Web of Science Citations: 5

Protein disulfide isomerases (PDIs) support endoplasmic reticulum redox protein folding and cell-surface thiol-redox control of thrombosis and vascular remodeling. The family prototype PDIA1 regulates NADPH oxidase signaling and cytoskeleton organization, however the related underlying mechanisms are unclear. Here we show that genes encoding human PDIA1 and its two paralogs PDIA8 and PDIA2 are each flanked by genes encoding Rho guanine-dissociation inhibitors (GDI), known regulators of RhoGTPases/cytoskeleton. Evolutionary histories of these three microsyntenic regions reveal their emergence by two successive duplication events of a primordial gene pair in the last common vertebrate ancestor. The arrangement, however, is substantially older, detectable in echinoderms, nematodes, and cnidarians. Thus, PDI/RhoGDI pairing in the same transcription orientation emerged early in animal evolution and has been largely maintained. PDI/RhoGDI pairs are embedded into conserved genomic regions displaying common cis-regulatory elements. Analysis of gene expression datasets supports evidence for PDI/RhoGDI coexpression in developmental/inflammatory contexts. PDIA1/RhoGDIa were co-induced in endothelial cells upon CRISP-R-promoted transcription activation of each pair component, and also in mouse arterial intima during flow-induced remodeling. We provide evidence for physical interaction between both proteins.

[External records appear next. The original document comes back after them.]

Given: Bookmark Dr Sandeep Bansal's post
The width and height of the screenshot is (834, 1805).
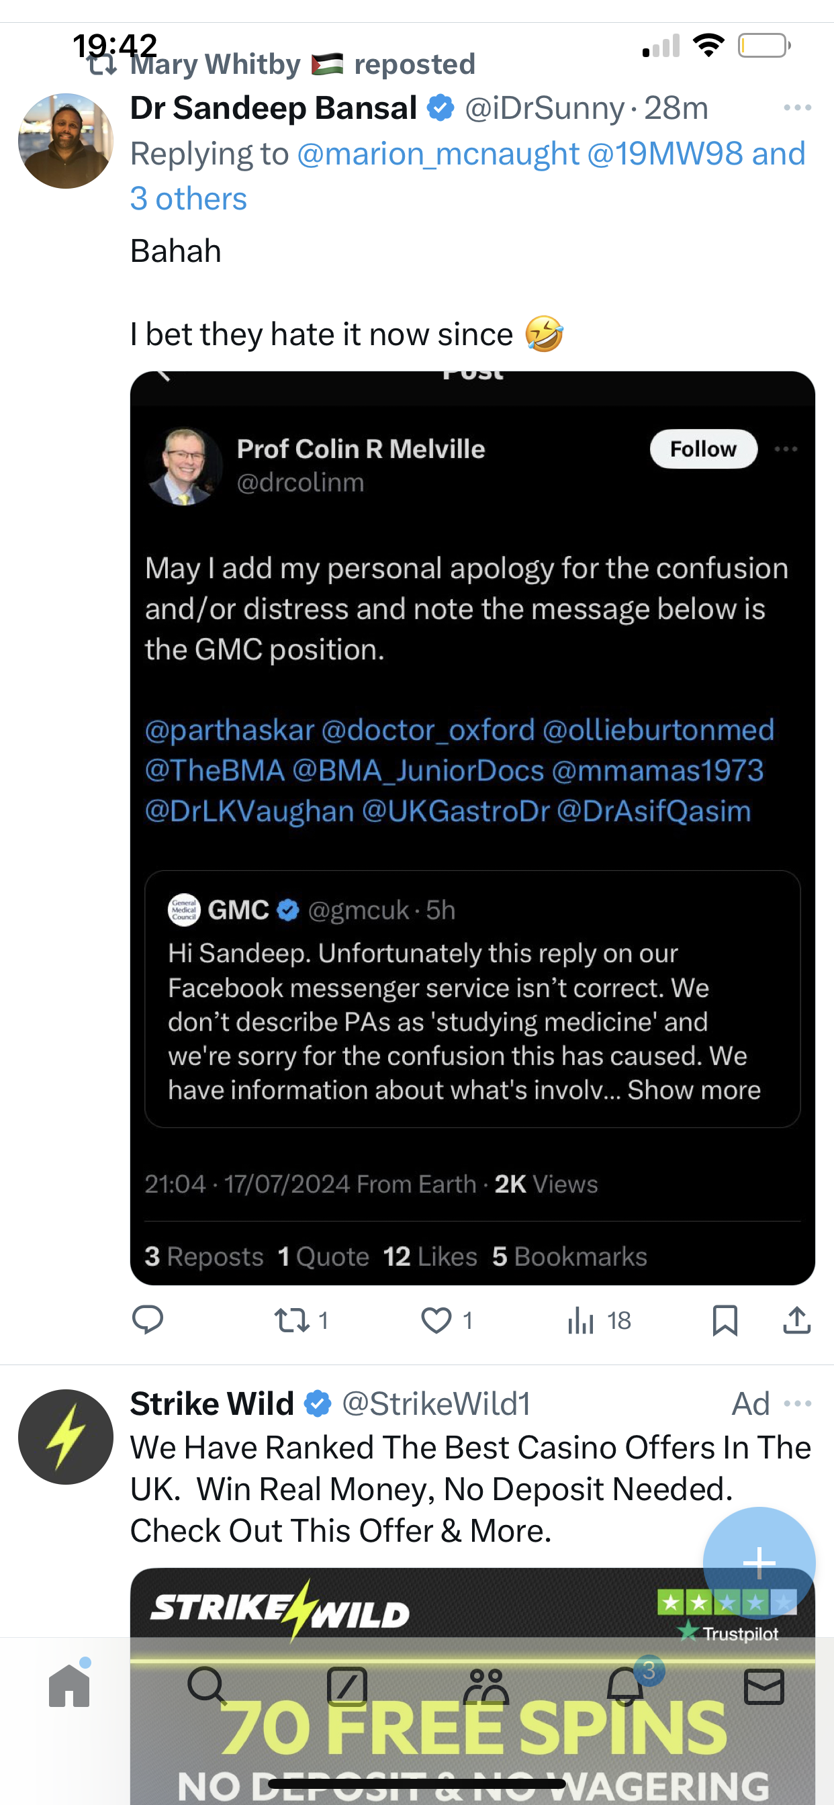Looking at the screenshot, I should (x=725, y=1321).
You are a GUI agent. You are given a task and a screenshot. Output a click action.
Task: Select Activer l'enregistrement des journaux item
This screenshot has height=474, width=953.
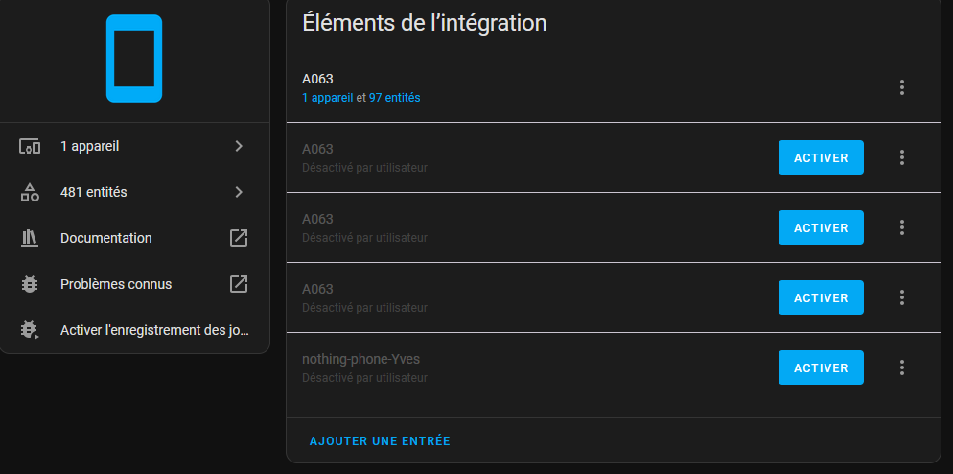[x=134, y=330]
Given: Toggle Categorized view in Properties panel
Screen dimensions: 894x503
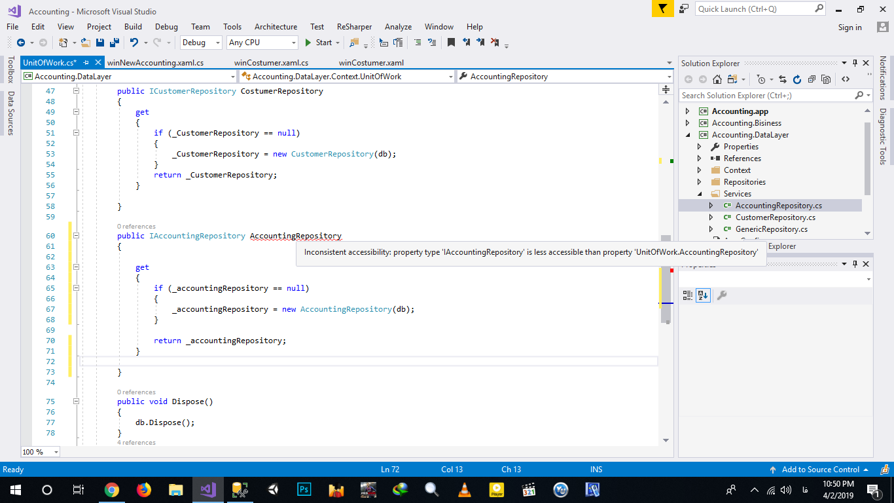Looking at the screenshot, I should click(687, 295).
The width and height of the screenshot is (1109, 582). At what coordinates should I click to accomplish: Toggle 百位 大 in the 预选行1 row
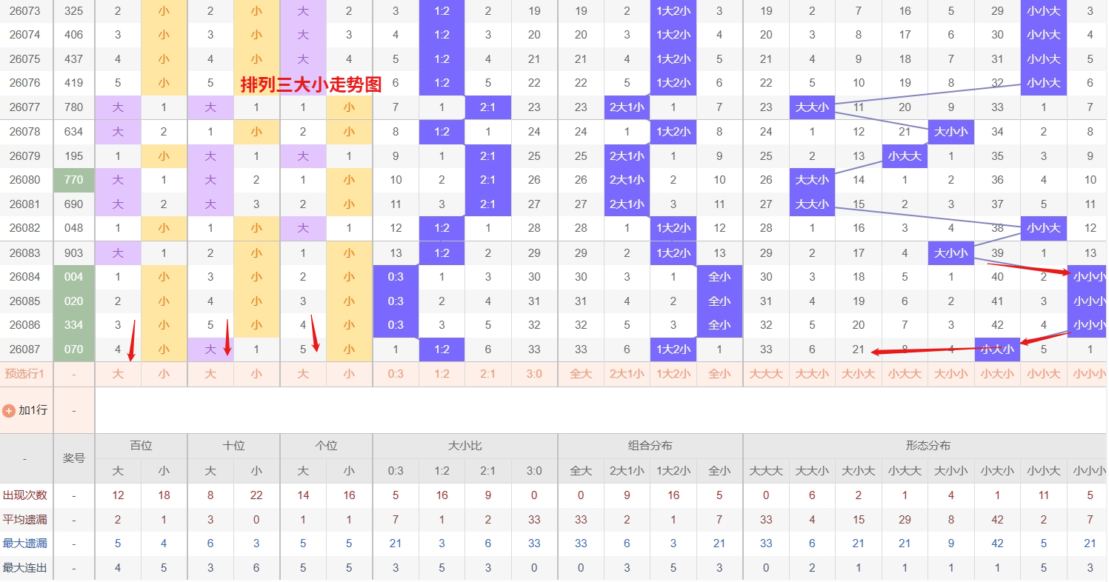point(118,374)
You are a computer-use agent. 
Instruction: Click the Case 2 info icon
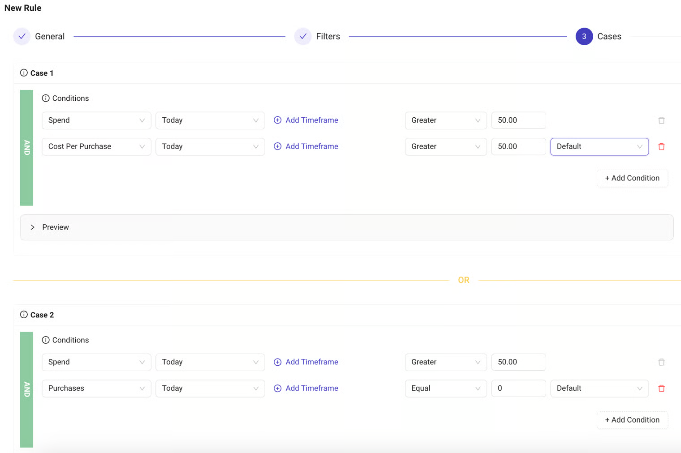pos(24,315)
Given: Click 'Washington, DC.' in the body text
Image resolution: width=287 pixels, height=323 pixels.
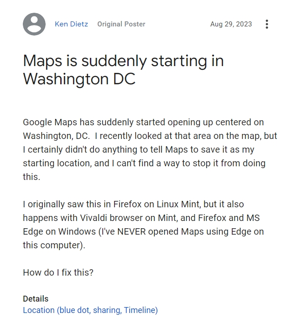Looking at the screenshot, I should click(56, 136).
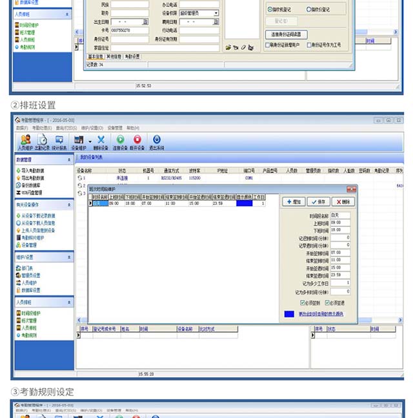The height and width of the screenshot is (418, 413).
Task: Click the blue display color swatch
Action: [x=290, y=315]
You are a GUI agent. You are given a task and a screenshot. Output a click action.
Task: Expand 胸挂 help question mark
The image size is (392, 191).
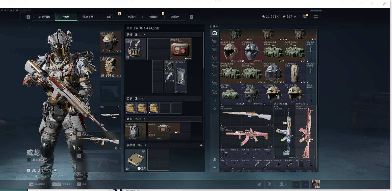pos(144,35)
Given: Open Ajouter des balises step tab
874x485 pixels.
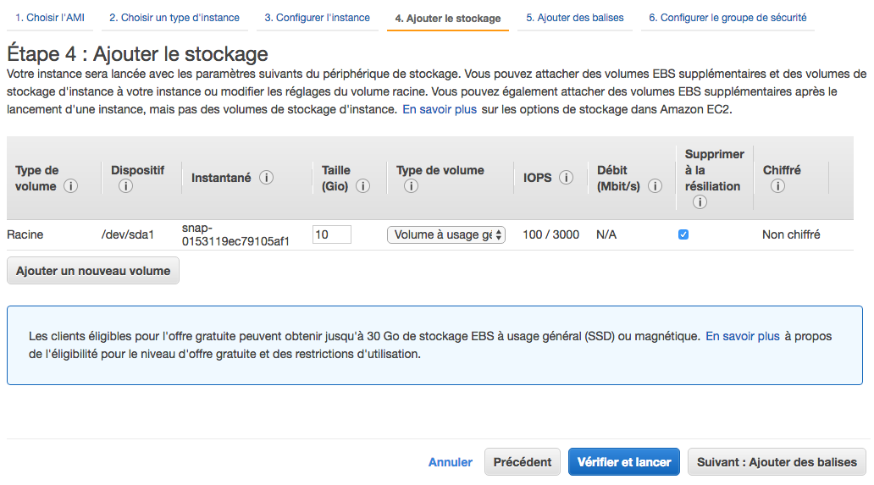Looking at the screenshot, I should point(575,18).
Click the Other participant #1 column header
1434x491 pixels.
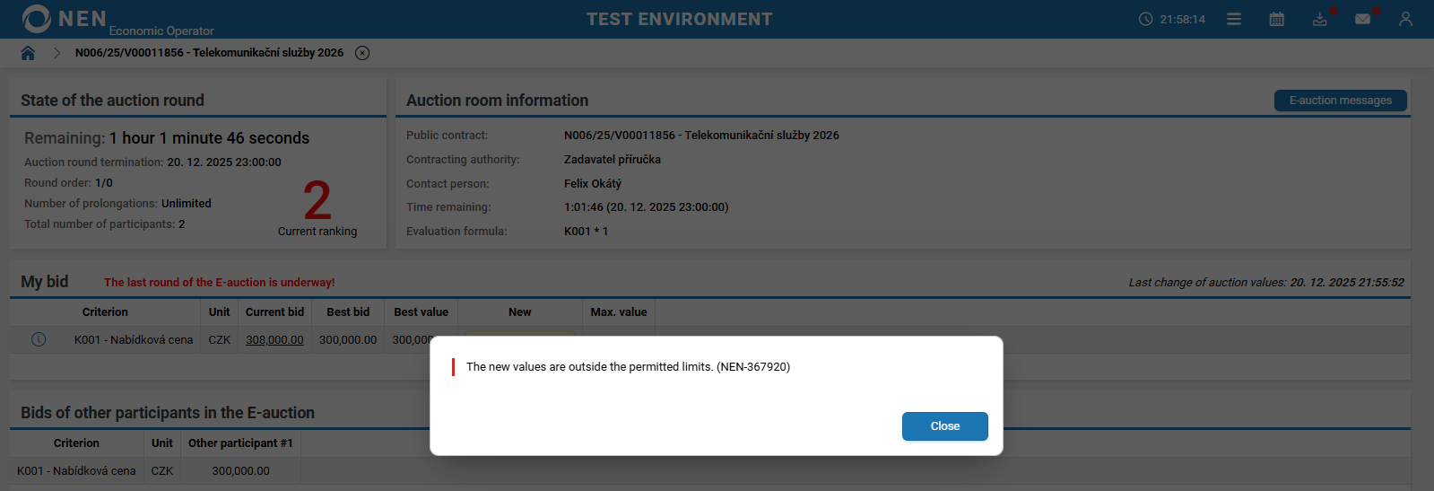tap(240, 443)
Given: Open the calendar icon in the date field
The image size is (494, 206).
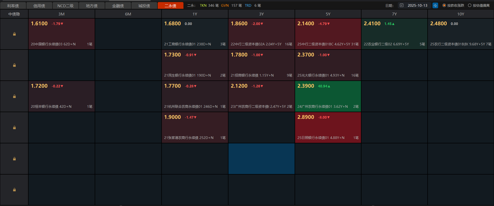Looking at the screenshot, I should (402, 5).
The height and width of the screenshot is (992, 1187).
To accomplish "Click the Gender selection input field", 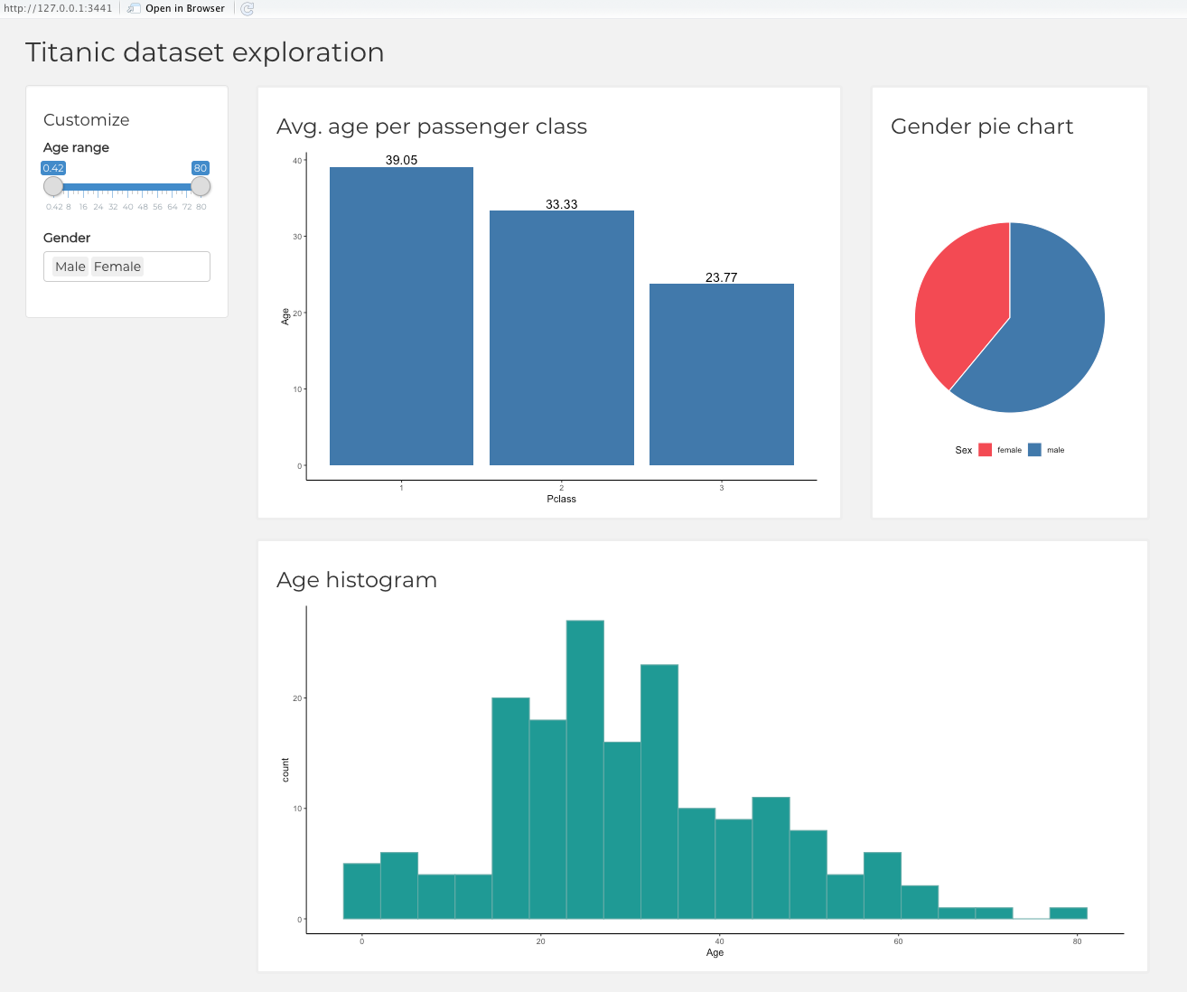I will [x=126, y=267].
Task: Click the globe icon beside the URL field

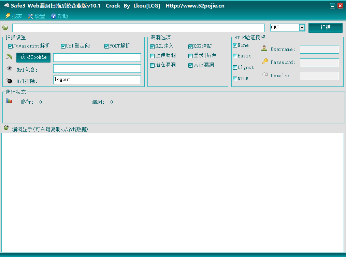Action: (5, 28)
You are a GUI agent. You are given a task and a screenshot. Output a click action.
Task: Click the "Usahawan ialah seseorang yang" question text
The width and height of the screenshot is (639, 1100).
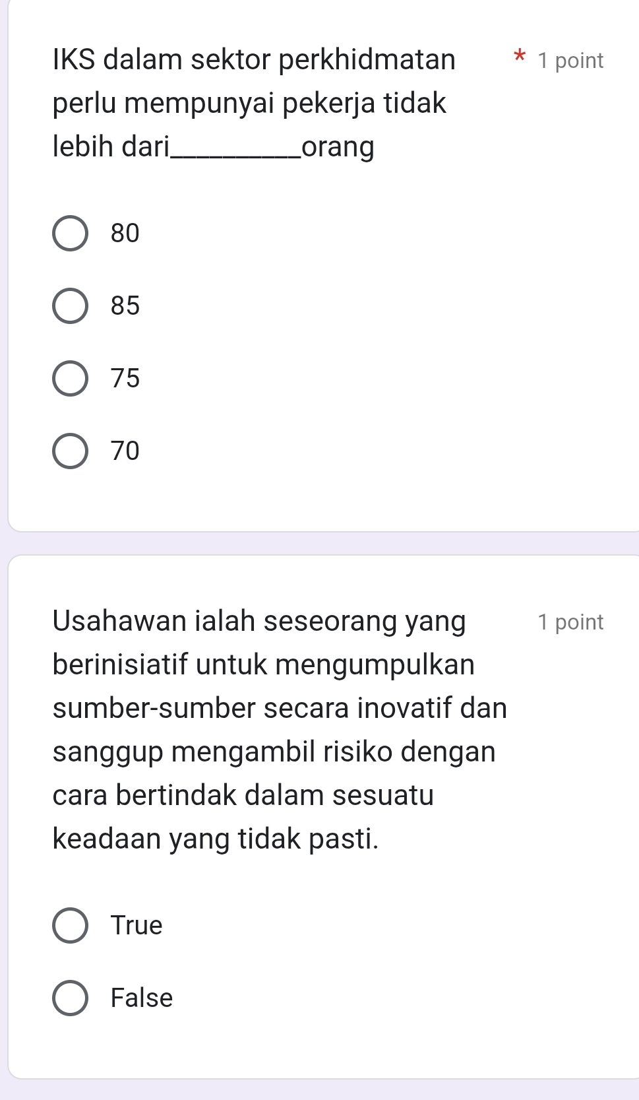259,621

These data support strong functional links between PDI and RhoGDI families, which likely maintained PDI/RhoGDI microsynteny along > 800-million years of evolution. (AU)

FAPESP's process: 14/24511-7 - Mechanisms and implications of the mTORC1 signaling pathway in the cardiovascular phenotype of Marfan Syndrome
Grantee:Patricia Nolasco Santos
Support type: Scholarships in Brazil - Doctorate (Direct)
FAPESP's process: 12/10203-3 - Genetic modularity of protein disulfide isomerase and guanine dissociation inhibitor families: computational and molecular studies and cloning of the regulatory region
Grantee:Jéssyca Cristine Pavanelli
Support type: Scholarships in Brazil - Doctorate (Direct)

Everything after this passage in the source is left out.